** start Supplied text **

# Son of Miami Chief Timoney arrested on drug charges in New York



## kwflatbed (Dec 29, 2004)

By JIM FITZGERALD
Associated Press Writer
WHITE PLAINS, N.Y.
The 25-year-old son of Miami police Chief John Timoney was arrested for trying to buy 400 pounds of marijuana from an undercover federal agent, the Drug Enforcement Administration said Wednesday.

A court complaint said Sean Timoney of Philadelphia gave the agent a gym bag filled with approximately $450,000 in cash.

Timoney and Jae Seu, 23, of Glenside, Pa., were arrested Tuesday night in Spring Valley, said Elizabeth Jordan, a spokeswoman for the DEA in Manhattan. They were charged with conspiracy to possess and distribute a controlled substance.

The two defendants were taken to Albany for arraignment and were ordered held there pending a bail hearing Friday.

The complaint said the defendants met in a Spring Valley hotel room with DEA agent Leonard Uller at 8:30 p.m. After handing over the cash as a "partial payment," they left the hotel room to inspect the purchased marijuana and were arrested, it said.

The meeting had been arranged by Seu and Uller, according to the complaint.

Miami police said Chief Timoney was "aware of the arrest."

"He does not have all the details and he's not going to comment on it publicly because it's a private family matter," Miami police spokesman Delrish Moss said.

Timoney, who rose through the ranks of the New York Police Department to become a chief and first deputy commissioner, then became chief of police in Philadelphia before moving to Miami.

He is well-known in law enforcement circles and is often sought out by television networks to comment on police affairs.

---

Associated Press Writer Michael Virtanen contributed to this report.


----------



## MVS (Jul 2, 2003)

Making Dad proud...


----------

** end Supplied text **
** start Extracted records **

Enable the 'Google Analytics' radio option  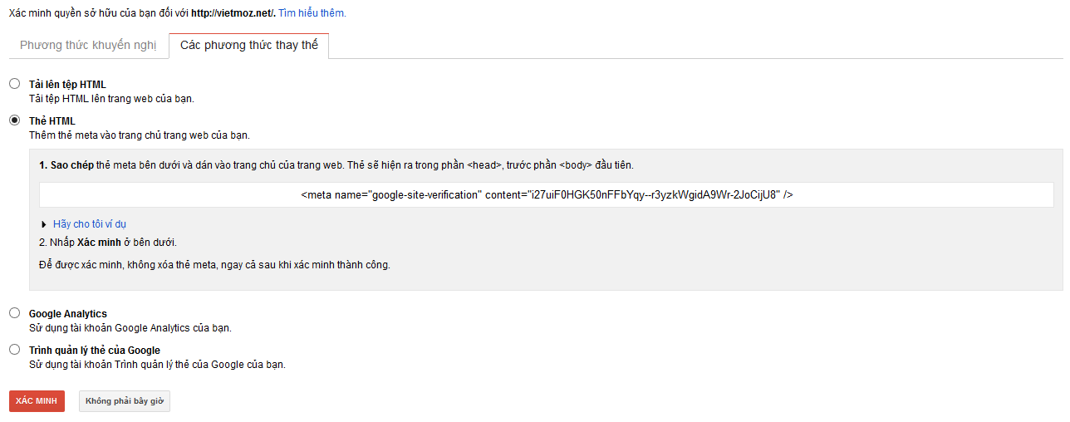[x=14, y=313]
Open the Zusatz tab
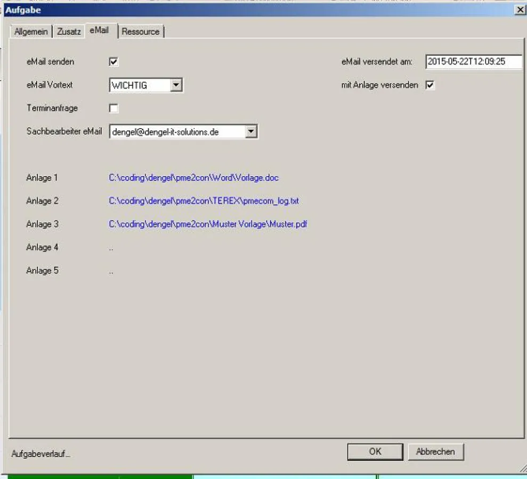 point(69,31)
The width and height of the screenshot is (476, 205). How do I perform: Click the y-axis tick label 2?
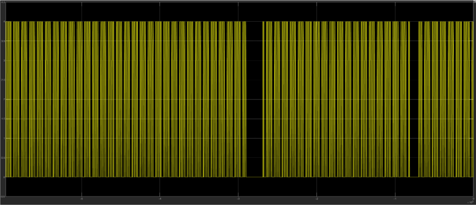[x=4, y=99]
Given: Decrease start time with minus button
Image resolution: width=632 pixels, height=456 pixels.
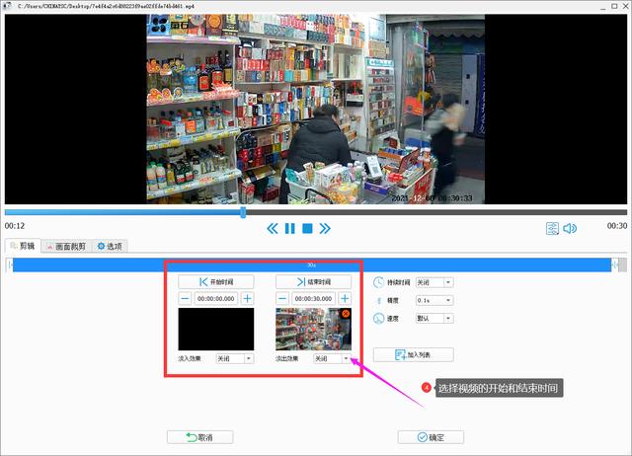Looking at the screenshot, I should pos(185,299).
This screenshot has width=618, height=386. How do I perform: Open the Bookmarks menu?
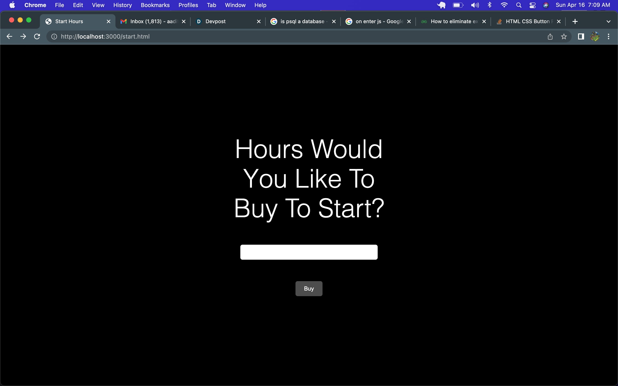(x=155, y=5)
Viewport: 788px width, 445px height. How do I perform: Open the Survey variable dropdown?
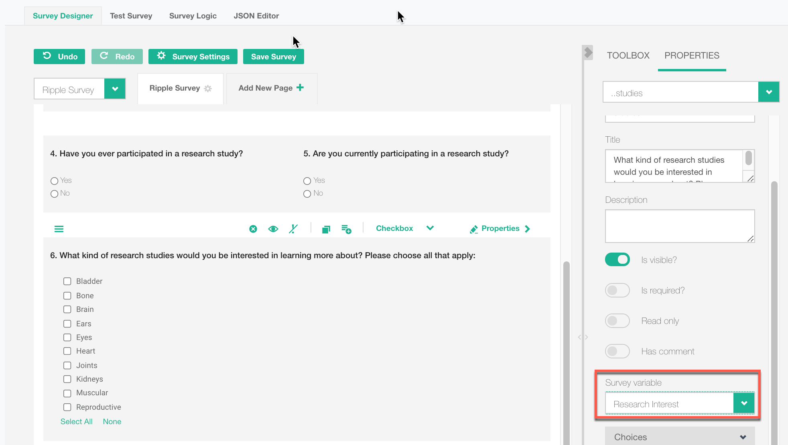744,403
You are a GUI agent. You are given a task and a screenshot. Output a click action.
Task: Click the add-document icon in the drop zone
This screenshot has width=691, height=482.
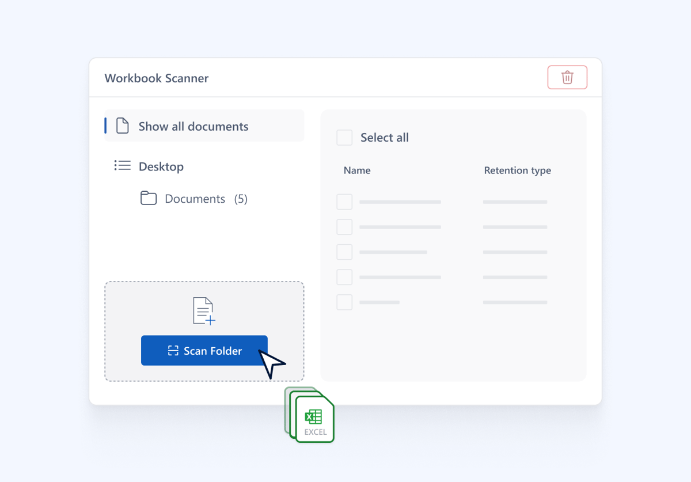pyautogui.click(x=204, y=310)
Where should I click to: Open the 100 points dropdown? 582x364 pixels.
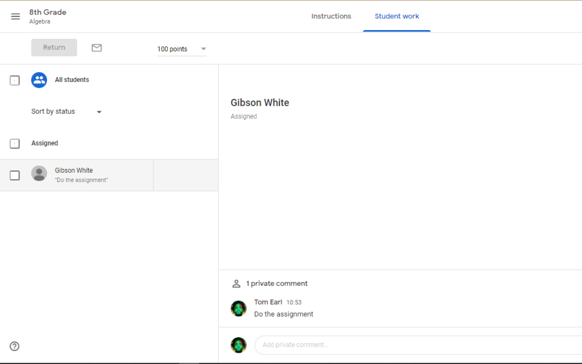(x=182, y=49)
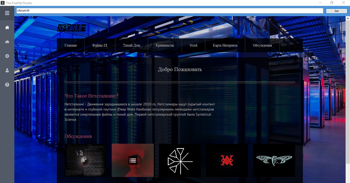Open the cloud icon in sidebar
Image resolution: width=350 pixels, height=183 pixels.
point(7,42)
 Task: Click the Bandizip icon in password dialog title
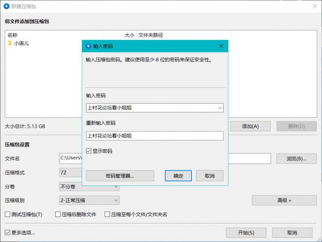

** end Extracted records **

| Work instructions |
From the forum thread about the arrest of Chief Timoney's son, quote the stretch from "By JIM FITZGERALD" through "approximately $450,000 in cash.".

| Task response |
By JIM FITZGERALD
Associated Press Writer
WHITE PLAINS, N.Y.
The 25-year-old son of Miami police Chief John Timoney was arrested for trying to buy 400 pounds of marijuana from an undercover federal agent, the Drug Enforcement Administration said Wednesday.

A court complaint said Sean Timoney of Philadelphia gave the agent a gym bag filled with approximately $450,000 in cash.